*Задание 1*:
Ответьте по исходному тексту на вопросы:
(a) Что Алена посоветовала в интервью женщинам, столкнувшимся с инвалидностью?
(b) Сколько лет, по словам Алены, она уже «бьется»?
(c) Как называется проект, который сейчас для нее главный?
*Задание 2*:
Допишите следующий фрагмент исходного текста о женщинах с инвалидностью и феминизме, начиная сразу после его последнего предложения.

*Исходный текст*:

######

В одном интервью Левину спросили, что она может посоветовать женщинам, столкнувшимся с инвалидностью. «Я бы им посоветовала — становитесь феминистками», — ответила Алена. Феминизм борется с насилием любого вида и неравенством, объясняет она. А женщины с инвалидностью — самая уязвимая категория. Они часто зависят от других людей. Они очень уязвимы перед насилием. Они — самая бедная часть человечества. Им трудно найти работу, и, наконец, они часто смотрят на себя глазами патриархального общества. Отсюда маскинг, когда женщины пытаются игнорировать свою инвалидность и соревноваться со здоровыми. Отсюда самообъективация, когда они изо всех сил подчеркивают свою феминную привлекательность, чтобы хоть в чем-то соответствовать ожиданиям и реализоваться. Они часто винят себя за свою «неполноценность».
Женщины с инвалидностью — самая уязвимая категория. Они часто зависят от других людей. Они очень уязвимы перед насилием. Они — самая бедная часть человечества.
— Феминизм помогает проникнуться уважением к себе. Понять, что твои потребности отличаются от потребностей других, признать себя, свою жизнь: «Да, мне выпала неудачная карта. Это моя судьба. Но я все равно имею право на активную и интересную жизнь, хотя меня колбасит, и у меня происходит ухудшение».
Коллективная ответственность
— У меня в туалете сломалась крышка на унитазе, — смеется Алена. — Она все время падала и била меня по спине. И я такая вышла оттуда и как заору: «Да чтоб они сдохли все, здоровые!» Ну это, конечно, просто аффективная реакция. Ты не пиши, что я кому-то желаю смерти, меня такое не интересует. Просто я уже пять лет бьюсь — и словно упираюсь в стену.
С 2018 года Алена занимается общественной активностью. Сейчас главный для нее проект — это «Женщины. Инвалидность. Феминизм», выросший из фестиваля двухлетней давности. Но, шире, это ее просветительская и активистская деятельность, направленная на защиту женщин с инвалидностью. «У меня позитивное мышление», — несколько раз за интервью говорит она про себя. Но никакое позитивное мышление и ничей индивидуальный пример не могут помочь не то что всем, но даже большинству из тысяч женщин, живущих с инвалидностью.

######

*Извлечённые данные*:
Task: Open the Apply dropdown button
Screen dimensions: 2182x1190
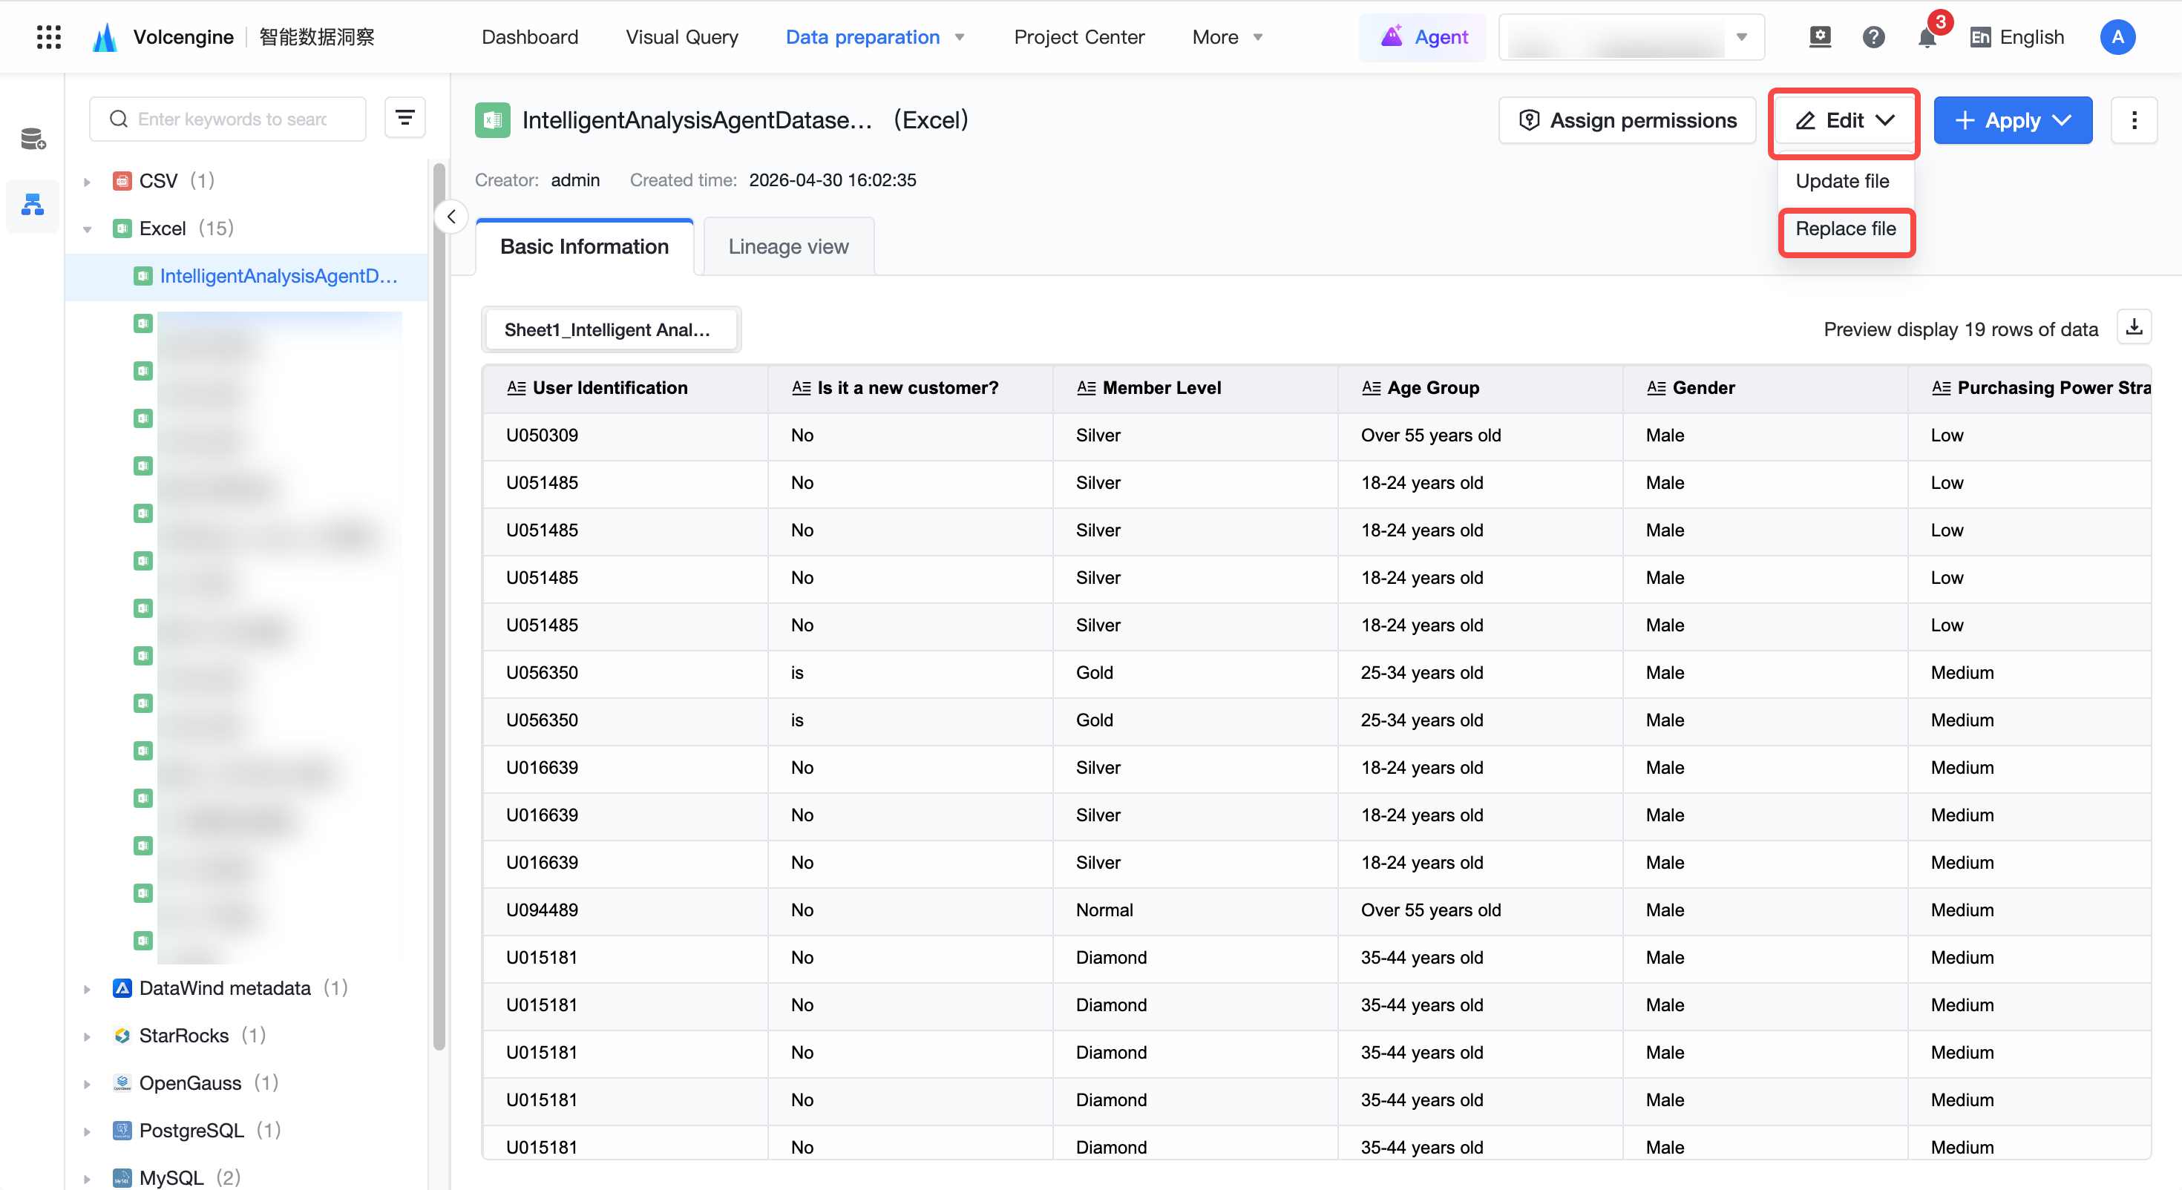Action: (x=2013, y=120)
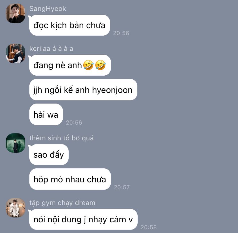The height and width of the screenshot is (233, 238).
Task: Click sender name 'tập gym chạy dream'
Action: pos(62,203)
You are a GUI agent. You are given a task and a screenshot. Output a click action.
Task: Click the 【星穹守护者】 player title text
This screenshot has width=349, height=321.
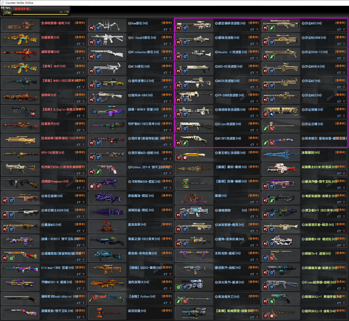point(22,9)
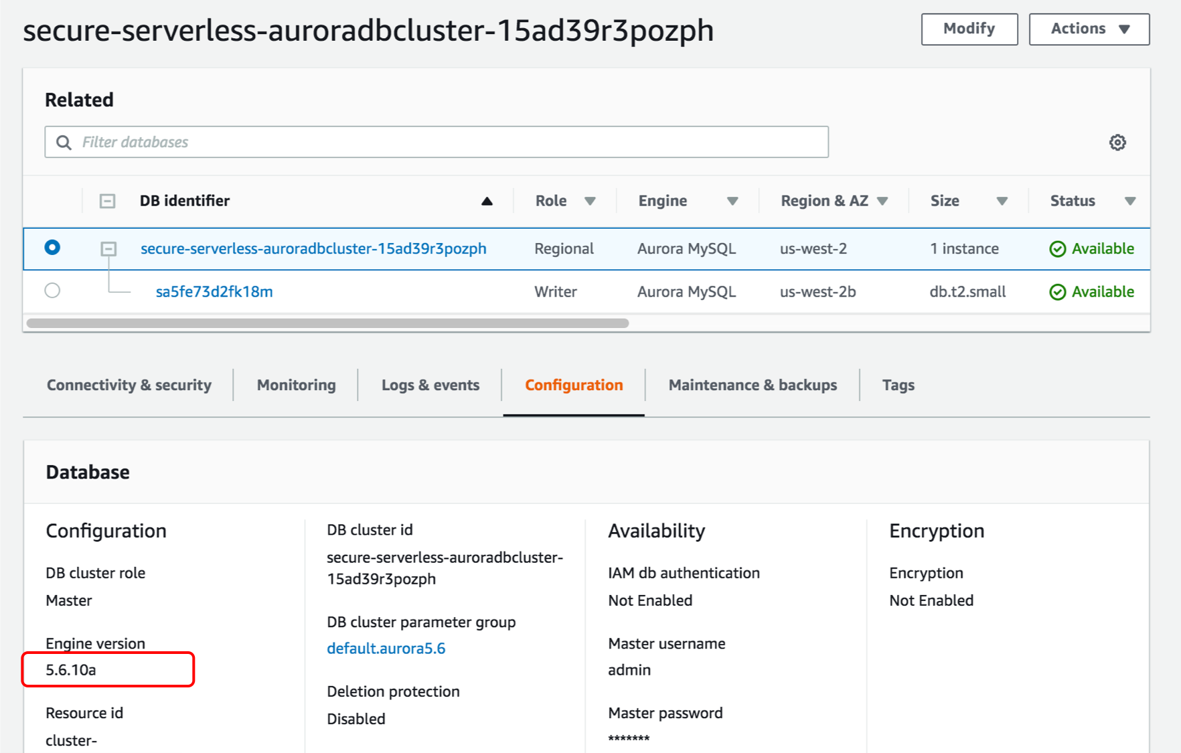Click the Available status check icon for cluster
Viewport: 1181px width, 753px height.
click(x=1058, y=249)
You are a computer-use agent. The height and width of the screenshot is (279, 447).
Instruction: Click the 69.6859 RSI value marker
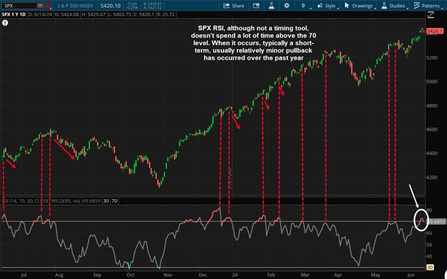point(436,221)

######

*Ожидаемый ответ 1*:
(a) Становиться феминистками.
(b) Пять лет.
(c) «Женщины. Инвалидность. Феминизм».

*Ожидаемый ответ 2*:
— Нельзя каждой, кто живет в пятиэтажке на пятом этаже и поэтому никогда не может выйти из дома, сказать: «Давай, соревнуйся со здоровыми». Нельзя заставлять их чувствовать, что им все время оказывают милость. Нельзя всех этих женщин заставлять равняться на планку капитализма, требовать от них показателей эффективности.
— Ты считаешь, что люди должны испытывать больше сочувствия, жалости к инвалидам? — спрашиваю я.
— Мне не нужно ничего делать, чтобы вызывать жалость. Мне люди на автобусной остановке суют деньги в руки. Но инвалидам вообще нужна не жалость, а уважение — ведь они такие же личности, как ты. Просто нужно принимать их и их ограничения.
Доминирующая социальная модель инвалидности описывает ее как «дестрой в человеке», поясняет Алена. Если инвалида уважают как человека, то просто приравнивают к здоровым. Гораздо чаще его просто унижают жалостью. А нужна инклюзия, повторяет Алена, которая начинается с принятия того факта, что рядом с тобой есть люди с другим ритмом, с другим режимом, с другими потребностями. Инвалидность не поломка в человеке, а дефекты социального ландшафта. «Инвалидность — это часть личности», — говорит Левина. И этот факт стоит принять всем, в том числе и здоровым. «Я не виновата, что не могу поправиться. Но я не сломанная».
— Сейчас много говорят про коллективную вину. Ее, конечно, нет. Здоровые не виноваты, если только они не отправляют никого становиться калеками ради своих фантомов. Они не виноваты, но на них лежит коллективная ответственность за то, чтобы создать общество, в котором найдется место для каждой и каждого. Это начинается с пандусов, хороших протезов, нормальной реабилитации. Но все сложнее. Нужно признать разнообразие, право других быть другими… Это называется «равенство».